Thick clouds of foreboding in the air. Spiders climb the stairs to their lofts. Every weed edges close to another green. And so the hours go— the ones we can never get back. Nothing to do but let the rain wash your face. Let the clap of thunder sound like a stirring.
Freestyle
Can't count how many times people have said they can't believe you don't know how to swim— An island girl like you? How to explain that ringed by water didn't mean ticket to the local country club, the only place then where one could join groups of chlorinated children in their summer rituals: as guest, not born to, no silver pacifier in the mouth. Though you're still afraid of water anytime it rises above your chin, you learn other versions of treading— resistance against indifference to your subjectivity, your speech, your body and manner of cleaving a path one arrow, one stroke at a time.
Ode to Interior Life
Were you born alone or did you grow up with others?
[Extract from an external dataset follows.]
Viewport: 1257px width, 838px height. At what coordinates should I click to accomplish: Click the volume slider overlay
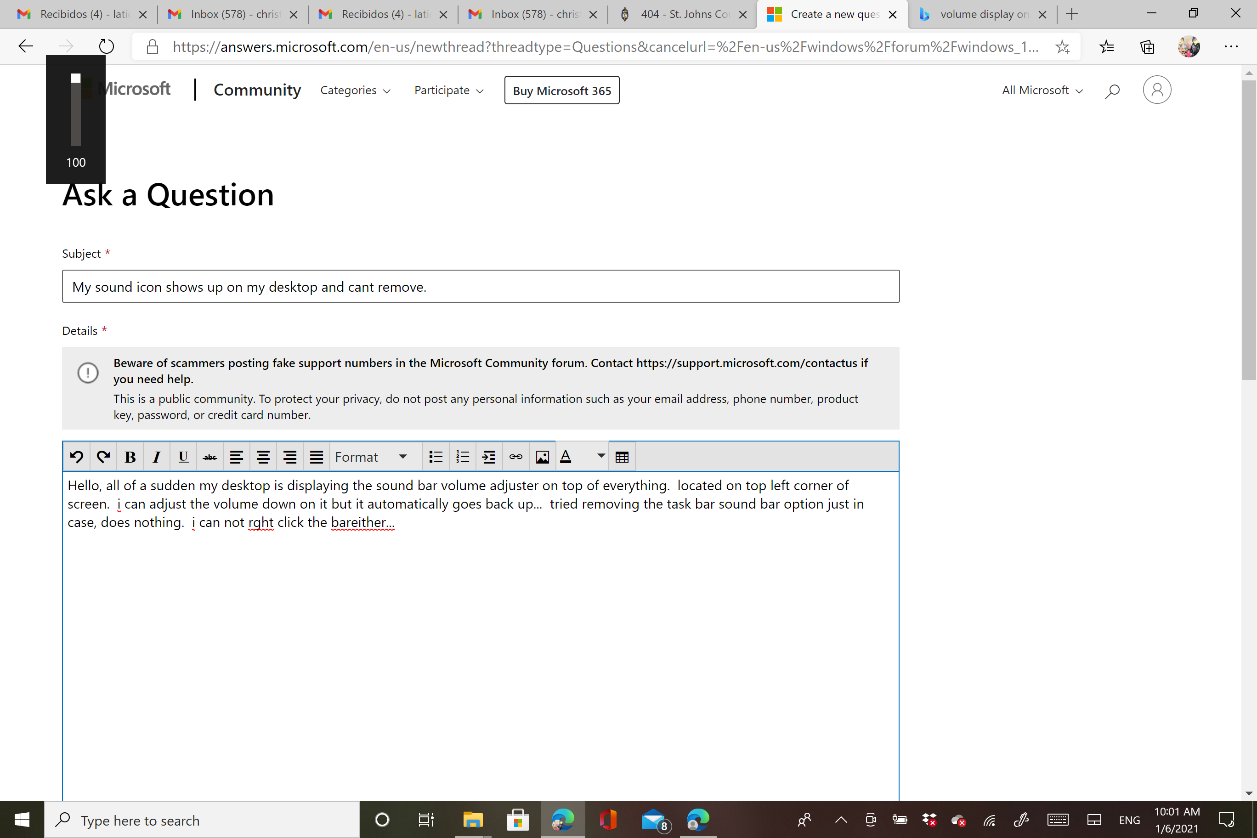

As soon as you gained some sense of discernment, could spell your name and recite the alphabet, read books (what is a chapter book anyway?), were you taught to run your fingers down the roster of words in both dictionary and telephone directory? In an emergency, were you capable of calling the family doctor's number and summoning him, through tears? Come quickly, I think someone here may be dying. You knew the smell of fruit pinched too soon off the branch, of blood bundled into rags and tossed in the trash; the look of skins palpated for fulness or its lack. When you became more shy and introverted, you could understand why others found you strange for preferring prisms blown from soap and the sap of pounded hibiscus leaves. You didn't always remember the distinction between latrine and labyrinth, cold brew and plain iced coffee. But it pleased you when your tongue could unlock the undertones: vanilla, five spice, orange peel, extra anise.
Portrait of Late 21st Century Bricoleur
- after "When the Universe granted my prayer I didn't want it anymore," Natalie d'Arbeloff; acrylic on canvas board, 10 x 14 inches After the multiplexes and carnivals closed for good, I learned to build little rafts out of brittle waffle cones patched together with leftover sunscreen and saltwater taffy. If some dudes managed to rig wire and feathers to their arms with honey and beeswax, why couldn't I use my own native resources? But looking out over the lip of my wobbly Ferris wheel saucer, I realized water might be the only way left to go. No one wanted to get on a plane anymore since runways and airport terminals were littered with the bones of negative pressure room tents. Sometimes, streaked by moonlight, they looked like giant blue cocoons whose flaps were shredded in a gale. The air inside had long left the building— perhaps, also the ghosts that once curled up on cots. I'd prayed for a destination that wasn't here, yet not too far in the there, there of ambiguous reassurance. I remembered some of the things we used to say to each other—like the one about the world being your oyster; or how the endless horizon means beyond imagining or don't look back.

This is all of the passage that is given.